TASK INSTRUCTIONS: Which of the lines below hold "Start"? Please return each one.

+ + +

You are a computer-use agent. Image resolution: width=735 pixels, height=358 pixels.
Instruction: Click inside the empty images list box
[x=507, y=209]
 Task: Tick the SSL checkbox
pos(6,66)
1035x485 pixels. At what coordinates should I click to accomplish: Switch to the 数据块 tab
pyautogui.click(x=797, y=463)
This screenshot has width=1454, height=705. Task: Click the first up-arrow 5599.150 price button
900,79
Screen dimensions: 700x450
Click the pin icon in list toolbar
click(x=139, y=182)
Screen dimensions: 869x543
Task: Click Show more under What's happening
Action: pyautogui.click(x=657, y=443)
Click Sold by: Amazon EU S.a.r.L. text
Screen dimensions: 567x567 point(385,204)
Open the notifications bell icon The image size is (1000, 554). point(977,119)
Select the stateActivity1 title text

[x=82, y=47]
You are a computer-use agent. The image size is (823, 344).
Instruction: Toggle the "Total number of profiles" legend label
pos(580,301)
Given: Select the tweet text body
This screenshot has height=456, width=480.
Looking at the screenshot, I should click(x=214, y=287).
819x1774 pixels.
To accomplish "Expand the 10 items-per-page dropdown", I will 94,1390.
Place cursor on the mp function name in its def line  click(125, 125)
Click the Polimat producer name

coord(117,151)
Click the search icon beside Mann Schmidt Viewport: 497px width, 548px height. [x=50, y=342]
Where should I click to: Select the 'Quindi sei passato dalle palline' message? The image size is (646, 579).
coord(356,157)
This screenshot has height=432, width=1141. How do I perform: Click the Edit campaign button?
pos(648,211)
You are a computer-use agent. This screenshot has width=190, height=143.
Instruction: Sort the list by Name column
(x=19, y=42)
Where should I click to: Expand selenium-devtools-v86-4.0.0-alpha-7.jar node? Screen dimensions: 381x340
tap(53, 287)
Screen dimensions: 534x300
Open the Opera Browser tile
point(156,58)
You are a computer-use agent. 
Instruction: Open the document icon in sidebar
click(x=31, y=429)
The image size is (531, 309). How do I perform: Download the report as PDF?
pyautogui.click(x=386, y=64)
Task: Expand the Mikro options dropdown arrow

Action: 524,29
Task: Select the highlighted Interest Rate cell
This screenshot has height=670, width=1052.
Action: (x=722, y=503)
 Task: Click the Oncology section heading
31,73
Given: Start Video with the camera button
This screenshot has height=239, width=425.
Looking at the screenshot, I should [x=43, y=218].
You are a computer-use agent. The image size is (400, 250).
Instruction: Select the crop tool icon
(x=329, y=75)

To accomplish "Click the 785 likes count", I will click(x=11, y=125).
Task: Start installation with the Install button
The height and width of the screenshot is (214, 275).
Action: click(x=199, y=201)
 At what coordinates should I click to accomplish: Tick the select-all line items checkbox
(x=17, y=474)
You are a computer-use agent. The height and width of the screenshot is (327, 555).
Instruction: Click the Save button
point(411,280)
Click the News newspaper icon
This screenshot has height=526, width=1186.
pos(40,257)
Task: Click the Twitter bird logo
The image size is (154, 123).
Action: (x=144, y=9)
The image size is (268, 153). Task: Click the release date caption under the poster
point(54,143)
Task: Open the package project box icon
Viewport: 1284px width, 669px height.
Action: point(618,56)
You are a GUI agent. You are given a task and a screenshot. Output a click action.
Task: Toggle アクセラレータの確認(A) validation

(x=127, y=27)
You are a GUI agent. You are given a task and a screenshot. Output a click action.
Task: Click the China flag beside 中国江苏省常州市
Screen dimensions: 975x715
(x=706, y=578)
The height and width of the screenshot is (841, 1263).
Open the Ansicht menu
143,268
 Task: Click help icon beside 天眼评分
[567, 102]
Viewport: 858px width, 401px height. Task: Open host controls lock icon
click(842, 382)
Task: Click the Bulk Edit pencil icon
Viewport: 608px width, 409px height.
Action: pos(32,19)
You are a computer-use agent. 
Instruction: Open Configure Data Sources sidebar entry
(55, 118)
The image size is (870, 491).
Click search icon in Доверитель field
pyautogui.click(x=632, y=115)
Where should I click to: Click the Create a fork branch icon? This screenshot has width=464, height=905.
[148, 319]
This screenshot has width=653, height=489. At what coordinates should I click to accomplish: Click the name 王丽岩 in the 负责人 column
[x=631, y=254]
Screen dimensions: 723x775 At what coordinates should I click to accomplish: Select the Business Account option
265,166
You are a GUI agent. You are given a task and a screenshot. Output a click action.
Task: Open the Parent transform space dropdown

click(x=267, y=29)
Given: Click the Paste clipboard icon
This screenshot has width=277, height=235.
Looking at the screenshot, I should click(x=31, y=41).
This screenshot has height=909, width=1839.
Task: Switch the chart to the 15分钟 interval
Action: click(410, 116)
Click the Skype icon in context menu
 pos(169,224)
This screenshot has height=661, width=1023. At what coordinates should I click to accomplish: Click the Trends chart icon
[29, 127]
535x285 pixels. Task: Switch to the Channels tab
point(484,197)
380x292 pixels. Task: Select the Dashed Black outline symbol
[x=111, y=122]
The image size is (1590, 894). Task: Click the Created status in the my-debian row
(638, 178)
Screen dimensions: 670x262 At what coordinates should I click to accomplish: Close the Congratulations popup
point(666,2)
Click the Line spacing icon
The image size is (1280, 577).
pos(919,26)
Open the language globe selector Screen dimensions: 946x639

+ + +

RESPONSE FOR THIS EXERCISE:
Given: Start Video with the camera button
Task: Start installation with the Install button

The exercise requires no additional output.